L’Italie reprogramme sept milliards de fonds de cohésion : priorité à la compétitivité et au logement

Alexis Tremblay
Alexis Tremblay

La politique de cohésion de l’Union européenne change de cap à mi-parcours du cycle 2021-2027 et s’adapte à un contexte marqué par les crises géopolitiques, la pression sur les prix et les nouveaux besoins industriels.

Les États membres ont réussi à reprogrammer 34,6 milliards d’euros de fonds vers les priorités stratégiques les plus urgentes de l’UE. L’examen à mi-parcours a permis aux gouvernements de reprogrammer une partie des fonds vers cinq priorités stratégiques : la compétitivité, la défense et la préparation civile, le logement, l’eau et l’énergie. Une opération d’un montant total de 34,6 milliards d’euros et qui implique 25 pays et 186 programmes déjà opérationnels, soit environ 10 pour cent du budget global.

L’Italie à l’avant-garde de la reprogrammation

L’Italie a agi de manière décisive, en réaffectant plus de 7 milliards d’euros, l’un des chiffres les plus élevés de l’Union. La part principale a été allouée à la compétitivité, avec près de 4,7 milliards pour les technologies, l’innovation et l’industrie. Viennent ensuite les investissements dans le logement (environ 1,1 milliard), dans la gestion de l’eau (629 millions), dans la transition énergétique (396 millions) et, dans une mesure plus limitée, dans la défense (248 millions).

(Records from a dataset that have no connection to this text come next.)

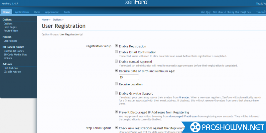The width and height of the screenshot is (266, 133).
Task: Open the Tools tab
Action: [67, 12]
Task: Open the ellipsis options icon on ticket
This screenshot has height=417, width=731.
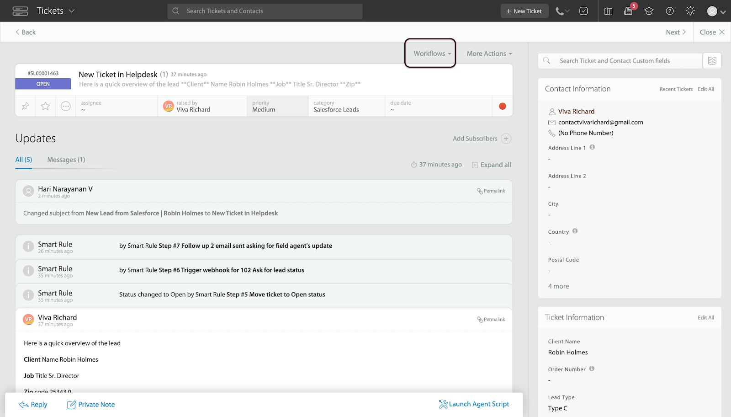Action: click(x=66, y=106)
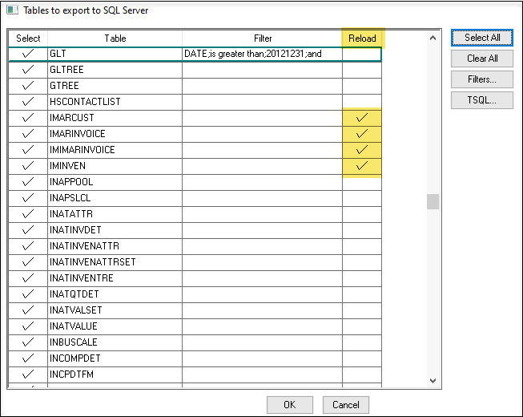Uncheck Select for HSCONTACTLIST row
Image resolution: width=523 pixels, height=417 pixels.
pyautogui.click(x=28, y=102)
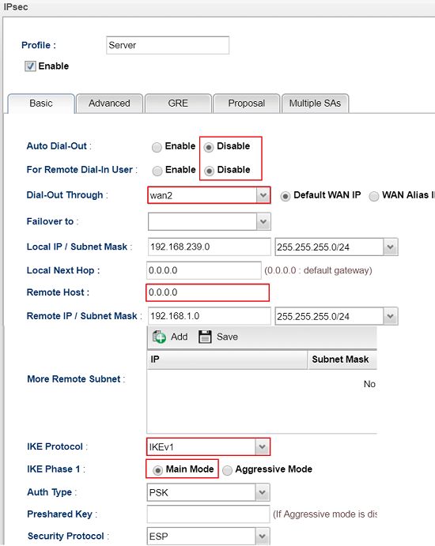The image size is (435, 546).
Task: Click the Preshared Key input field
Action: (x=209, y=514)
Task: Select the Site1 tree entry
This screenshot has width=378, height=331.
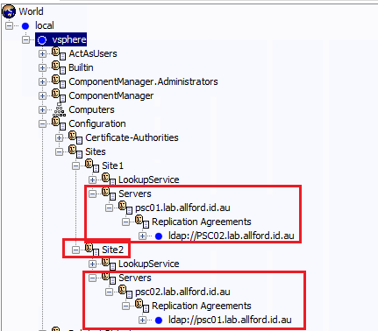Action: click(x=112, y=166)
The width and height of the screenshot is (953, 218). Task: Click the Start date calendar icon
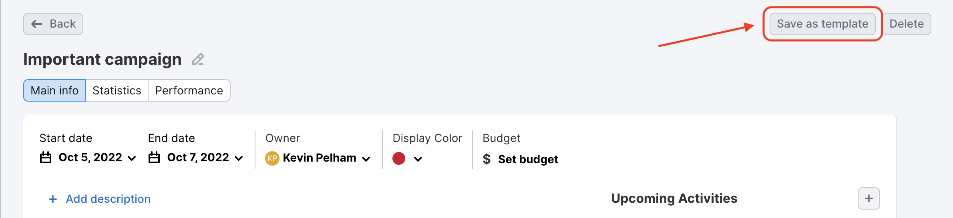point(46,158)
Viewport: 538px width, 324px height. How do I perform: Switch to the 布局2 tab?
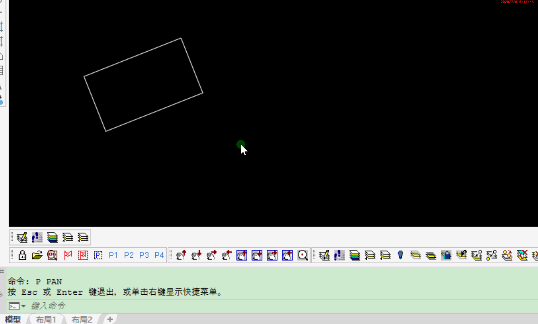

Le vice-président de la Commission européenne, Raffaele Fitto, a parlé de ressources « réelles et concrètes » immédiatement disponibles, soulignant la capacité de la politique de cohésion à « s’adapter rapidement aux nouveaux défis ». Le ministre des Affaires européennes, Tommaso Foti, a également souligné le rôle actif de l’Italie, premier en Europe en termes de nombre de programmes révisés. « L’Italie a relevé avec détermination le défi posé par la réforme de la cohésion européenne, en l’interprétant avec ambition », a-t-il affirmé.

Au total, le pays a modifié 35 programmes sur 48, dont 28 régionaux et 7 nationaux, sur un budget total de plus de 42 milliards. Un chiffre qui met en évidence une forte capacité administrative mais aussi la nécessité de réaligner rapidement les investissements sur les nouvelles priorités politiques et économiques.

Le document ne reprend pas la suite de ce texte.